At the first glance, the equation representing
the equation of zinc metal with silver
ions and might appear to be balanced. Why
not? We have zinc on one side, we have zinc
on the other. We have silver on one side,
we have silver on the other. But, note, the
number of electrons, in this particular case,
is not being made consistent. We have a positive
charge on one side, but we have two positive
charges on the other. This cannot be acceptable.
So, a balanced equation must also have charge
balance as well as mass balance.
As mentioned before, we can split the reaction
into two half reactions. So, let’s do that.
We will balance the RedOx reaction using the
oxidation number method.
So, we’ve see the previous equation and now,
it’s up to you to try and balance it. The
way in which we balance it is first, by assigning
oxidation number to all elements in the reaction,
bearing in mind that in the case of zinc,
we have a 2+ oxidation state and silver, we
can only have a 1+ oxidation state. Identify
the species that are being oxidised or reduced
and then compute the number of electrons lost
in the oxidation process and gained in the
reduction process, where necessary drawing
lines between the two pairs including the
number of electrons which have been lost and
the number of electrons being gained.
What we then do is multiply one or both reactions
so that both numbers match, using these factors
as balancing coefficients. And finally, balance
any other species that were not involved directly
in that electron exchange to ensure that we
have the correct numbers of each component
on either side of the reaction.
Now, let’s bring on to quantitative analysis.

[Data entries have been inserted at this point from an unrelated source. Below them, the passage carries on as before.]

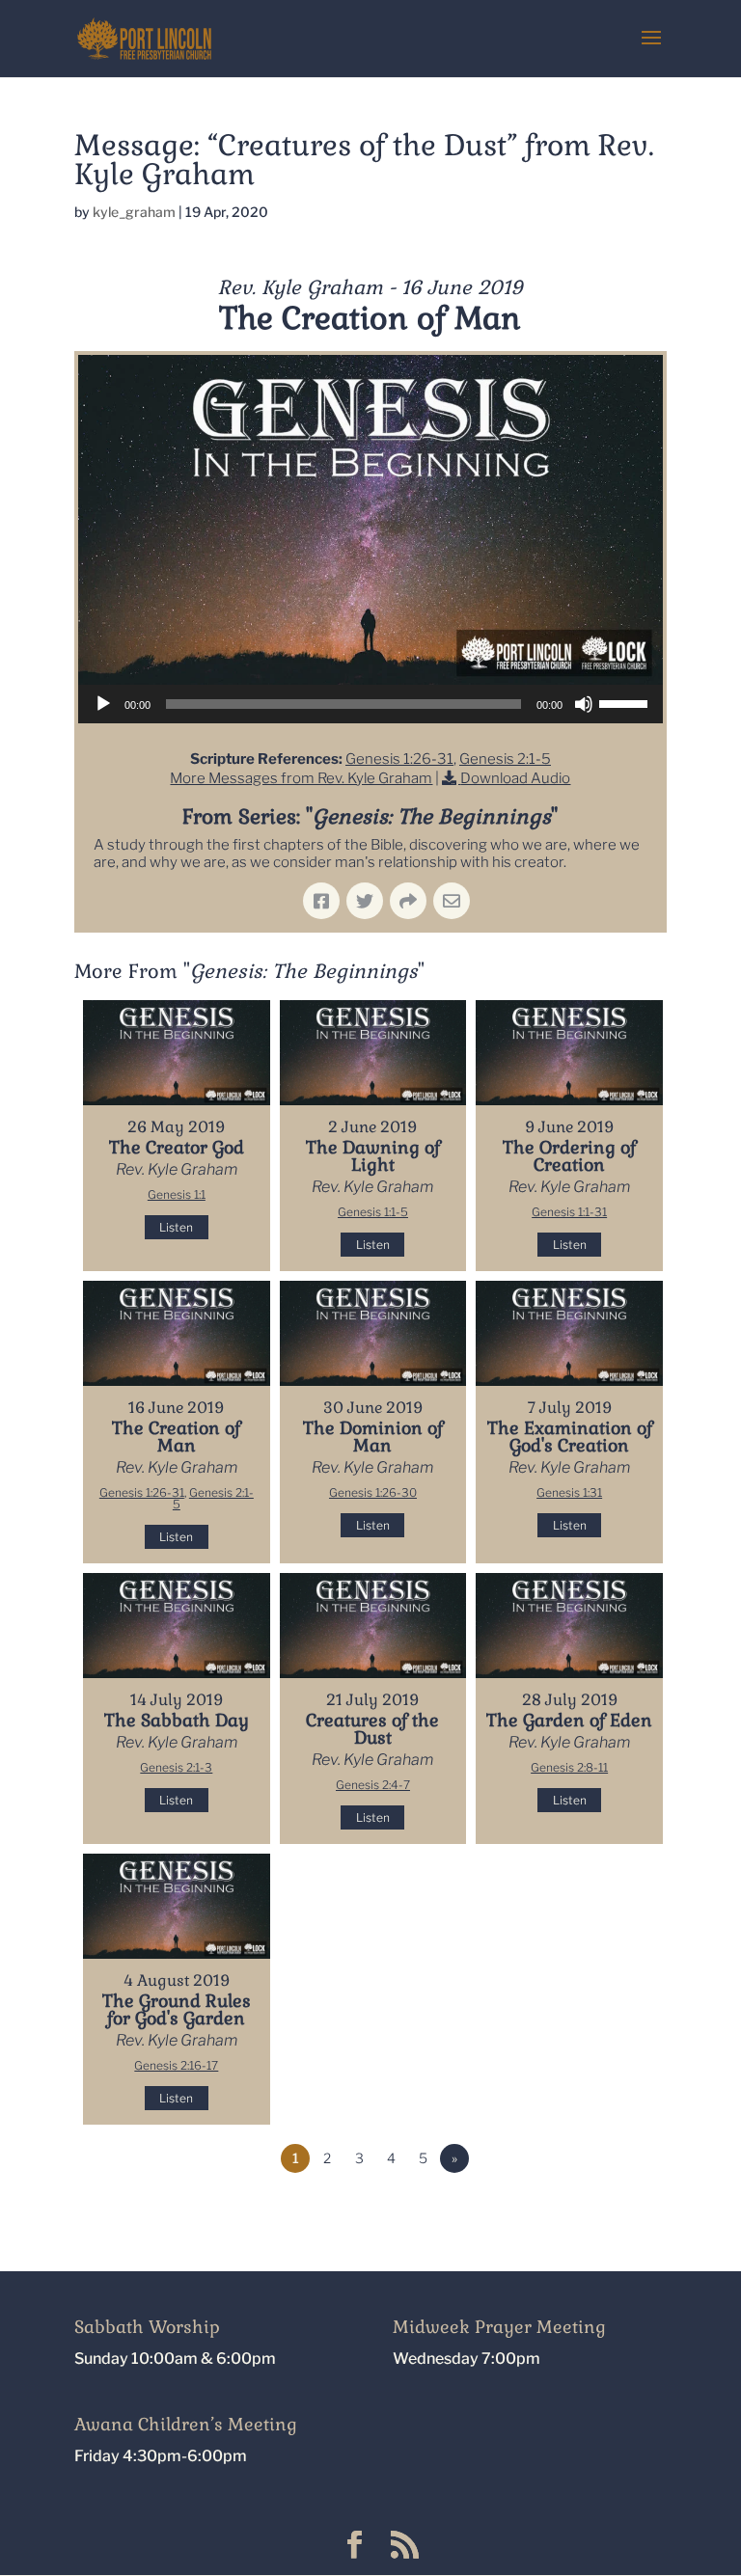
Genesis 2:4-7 (373, 1784)
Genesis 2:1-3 (176, 1767)
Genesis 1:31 (569, 1492)
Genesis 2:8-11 (569, 1767)
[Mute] (583, 704)
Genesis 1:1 (177, 1194)
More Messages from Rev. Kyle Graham (301, 778)
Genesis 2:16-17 (176, 2065)
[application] (370, 704)
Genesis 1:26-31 (399, 759)
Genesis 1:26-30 (373, 1492)
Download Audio (515, 778)
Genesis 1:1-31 (569, 1212)
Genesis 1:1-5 (373, 1212)
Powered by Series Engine (595, 2211)
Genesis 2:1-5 (505, 759)
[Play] (103, 704)
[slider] (626, 702)
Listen (176, 1227)
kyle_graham (134, 211)
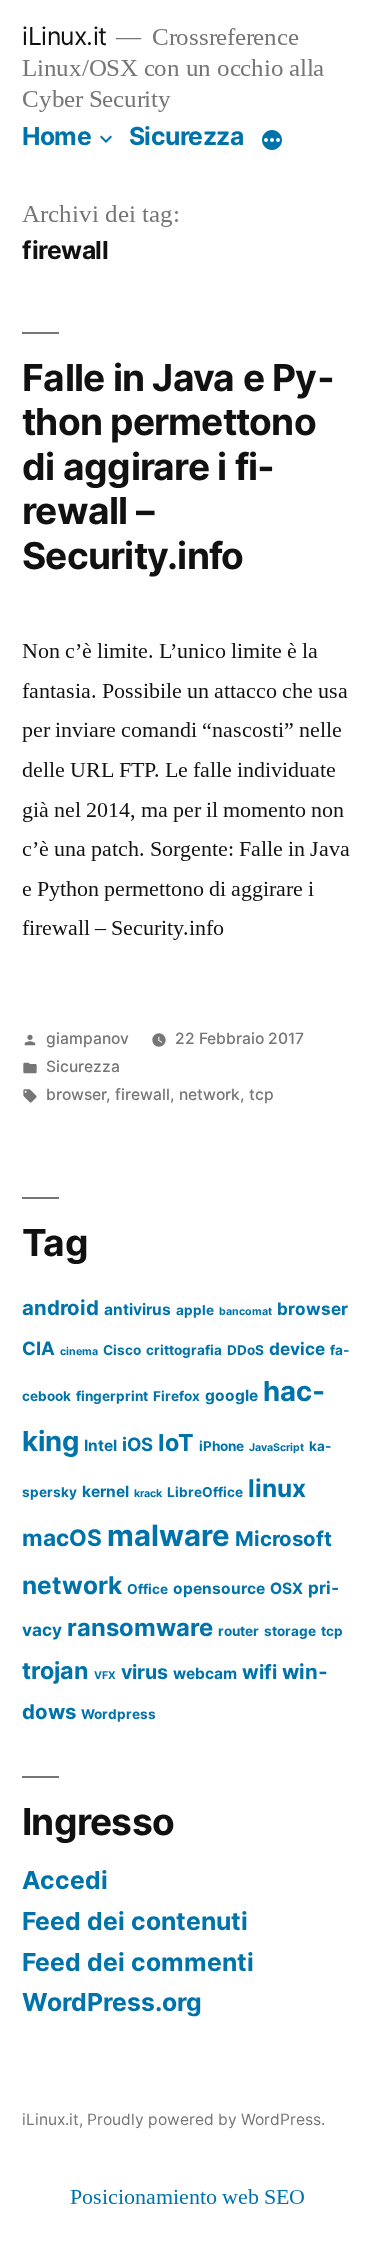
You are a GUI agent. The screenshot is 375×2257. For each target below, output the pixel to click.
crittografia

Analytical chemistry, which is again one part
of this, deals with the determination of the
composition of materials, that is the analysis
of materials. What I’d like to draw your attention
to is gravimetric analysis.
Gravimetric analysis is a type of quantitative
analysis in which the amount of species in
the material is determined by converting the
species into a product that can be isolated
and weighed. There are many, many different
types of analytical methodology that are used,
not just in terms of inorganic chemistry,
but also in terms of organic chemistry. But,
that is really beyond our terms of reference
for this. Instead, in the context of... context
of molarity, I’d like us to discuss here how
you can determine the amount of something
which is in solution by precipitating it out
and then weighing it. Precipitation reactions
are often used in gravimetric analysis and
the precipitate from the reactions can then
be filtered, dried and weighed.
Consider for a moment the problem of determining
the amount of lead in a sample of drinking
water. If you add sodium sulphate to a sample
of soluble lead, maybe it’s a lead nitrate
or some such, it will precipitate out insoluble
lead sulphate as per the reaction here. Indeed,
many lead compounds, lead sulphate, lead chlorides
and oxides are not particularly soluble in
water and therefore, it is a useful reaction
to carry out when trying to precipitate out
those relatively insoluble transition metal
Sodium sulphate, shown here as Na2SO4, plus
iron gives sodium and iron and lead sulphate.
Lead sulphate can then be filtered, dried
and weighed. It’s also important to bear in
mind, and I go back to what I was saying in
the previous module, the Pb, you may think,
doesn’t have any correlation to lead. It’s
actually derived from the Latin, Plumbum.